# Layout and scenery



## David-Stockwell (Sep 21, 2010)

About 1 1/2 years ago I posted a thread of a friends layout that I fell is worth seeing for a lot of the new members that have joined recently.

Here are some layout pictures. I sold him a deck bridge about 3 years ago and he came back after that and ordered a custom curved trestle from me. His building process is to select a section and build it to completion and then go to another area and do the same thing!! I personally think he does fantastic work and detailing. I hope you all enjoy these pictures!!
He told me once that the trestle bridge would become the center piece of his layout, but I feel the best way to describe it is that his great scenery and the bridge compliment each other for a completed scene.


----------



## Ranger (Mar 4, 2012)

WOW!! that is really nice looking


----------



## gunrunnerjohn (Nov 10, 2010)

That is one impressive bridge and layout.


----------



## New Berlin RR (Feb 11, 2012)

very very cool!!


----------



## eljefe (Jun 11, 2011)

Beautiful blue water!


----------



## Lee_R (May 30, 2012)

I can only dream of being that good!

(I was once, but that was <mumble-mumble> years ago, and my eyes aren't as sharp, nor are my hands as steady as they were when I was 16. )


----------



## Big Ed (Jun 16, 2009)

On the curved trestle I see one beam that is 1/8" too long.

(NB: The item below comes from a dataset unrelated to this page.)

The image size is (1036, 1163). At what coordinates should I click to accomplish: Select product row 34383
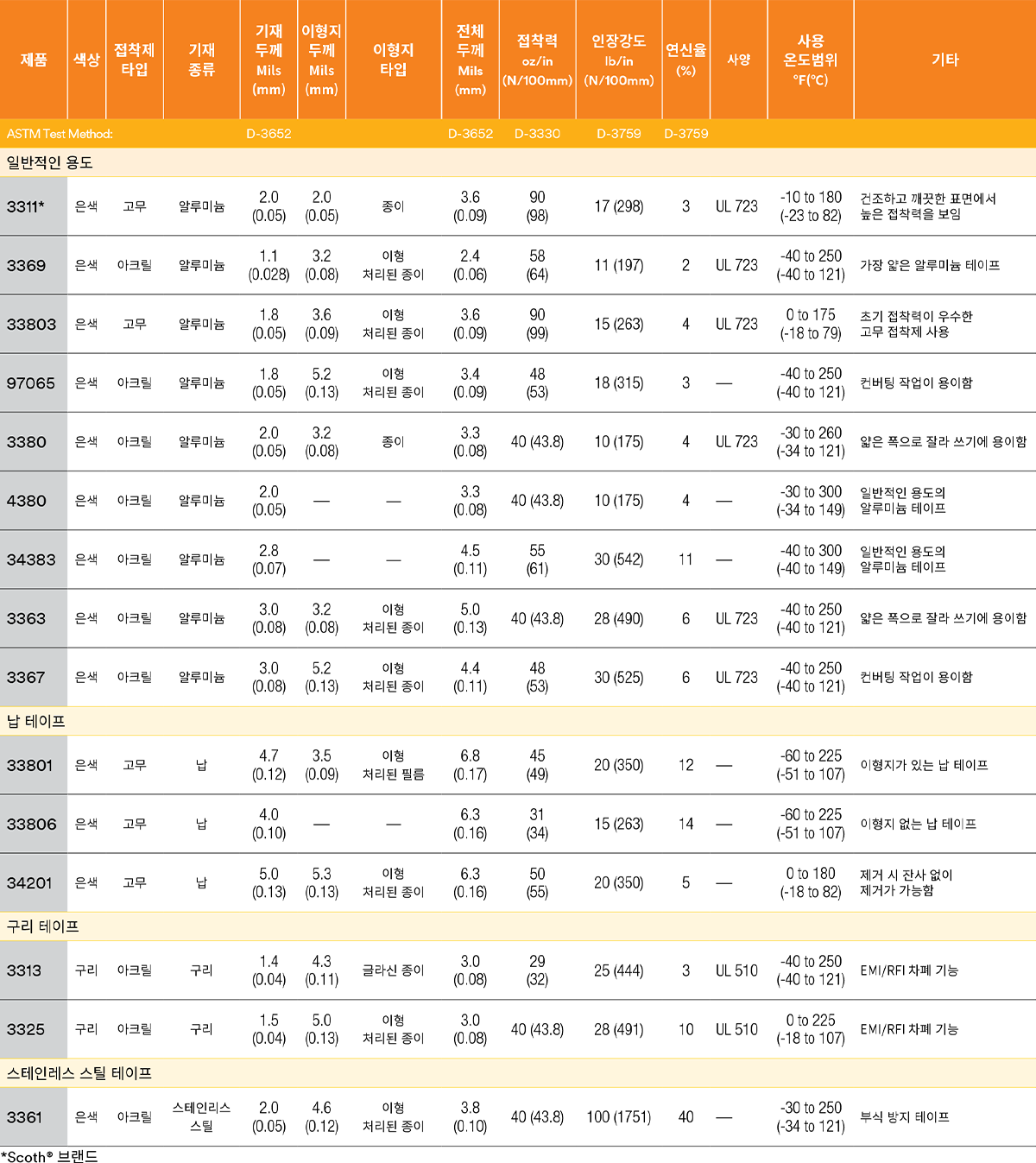point(31,559)
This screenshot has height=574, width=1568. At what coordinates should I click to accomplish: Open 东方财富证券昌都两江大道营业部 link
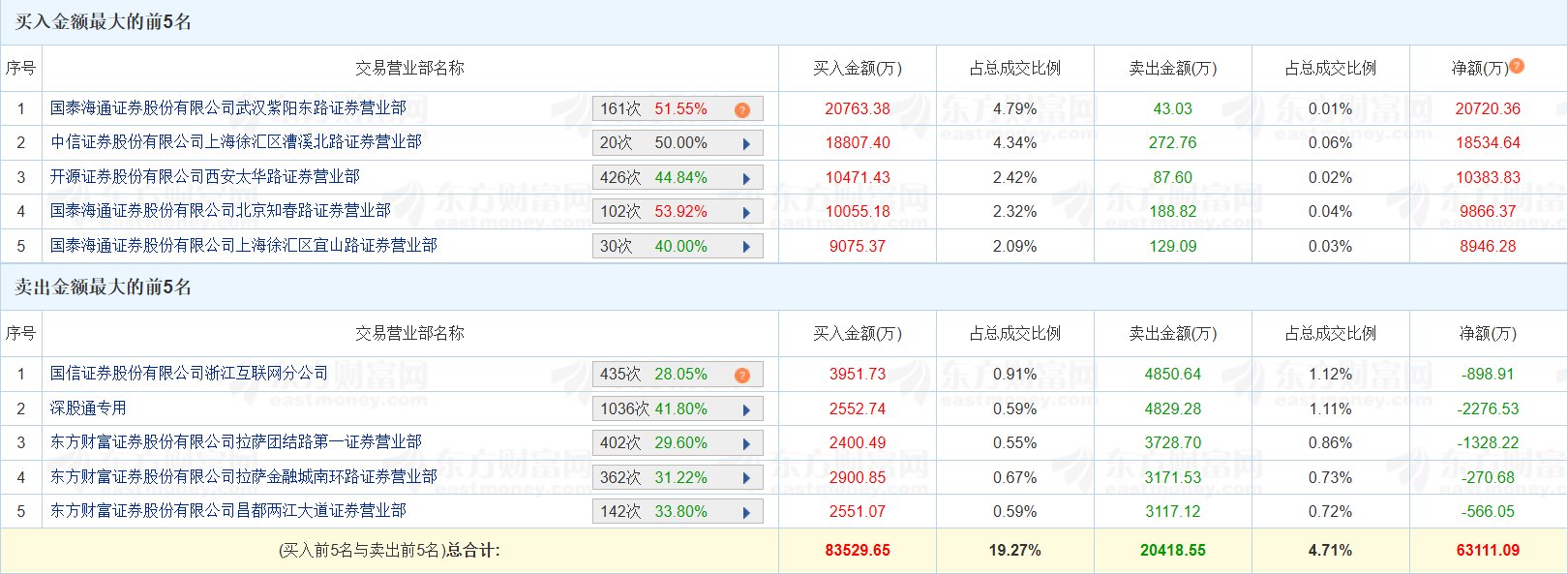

It has room for a gang plank the way the top beams are, huh?

I agree, he sure made your bridge look good with the scenery.

Tell me David, on the curved trestle did he darken it? 
The color doesn't look like your color.

Very nice work, both yours and his work.:thumbsup:


----------



## lmdave (Apr 20, 2012)

That's amazing! I was just recently marvelling over George Sellios' Franklin & South Manchester, and this is of the same quality. This is the detail I wished to acheive with my layout, but am falling way short compared to this.


----------



## Big Ed (Jun 16, 2009)

lmdave said:


> That's amazing! I was just recently marvelling over George Sellios' Franklin & South Manchester, and this is of the same quality. This is the detail I wished to acheive with my layout, but am falling way short compared to this.


You should start with a bridge made in the USA by David.:thumbsup:

Check him out,
http://www.bonanza.com/booths/David_Stockwell
http://www.modeltrainforum.com/showthread.php?t=4603

You give him some dimensions and he will custom build one for you.
Or he has some in stock.....I think.


----------



## David-Stockwell (Sep 21, 2010)

Lee_R said:


> I can only dream of being that good!
> 
> (I was once, but that was <mumble-mumble> years ago, and my eyes aren't as sharp, nor are my hands as steady as they were when I was 16. )





big ed said:


> On the curved trestle I see one beam that is 1/8" too long.
> 
> It has room for a gang plank the way the top beams are, huh?
> 
> ...


Lee, you should see my hands after working a while on a Z scale bridge or making walkways and hand rails :thumbsdown::thumbsdown::thumbsdown: neereovvioous!! as all get-out.

big ed you won't see any "gangplanks" on my curved bridges either. Can't bend the thin scribed material that way and keep it flat so I would have to build the walkways in many pieces to get around the curve
I don't know if he did some extra weathering or painting. If a modeler asks for it, I do extra weathering. Here's a couple of examples


----------



## David-Stockwell (Sep 21, 2010)

*More great scenery*

Here's an extra thought that even if someone has been modeling for 10 to 15 years they may not be familiar with John Allen and his Gorre & Daphetid HO railroad. What I would call a modelers dream layout. A huge layout with scenery to the floor. See link below
Cheers, Dave

http://www.gdlines.com/Galleries.html


----------



## Lee_R (May 30, 2012)

If we still lived in Tucson, I'd be more than happy to handle the weathering for you. Just set it outside and let Ma Nature do her thing! That'd be what, 100 years in about six months? 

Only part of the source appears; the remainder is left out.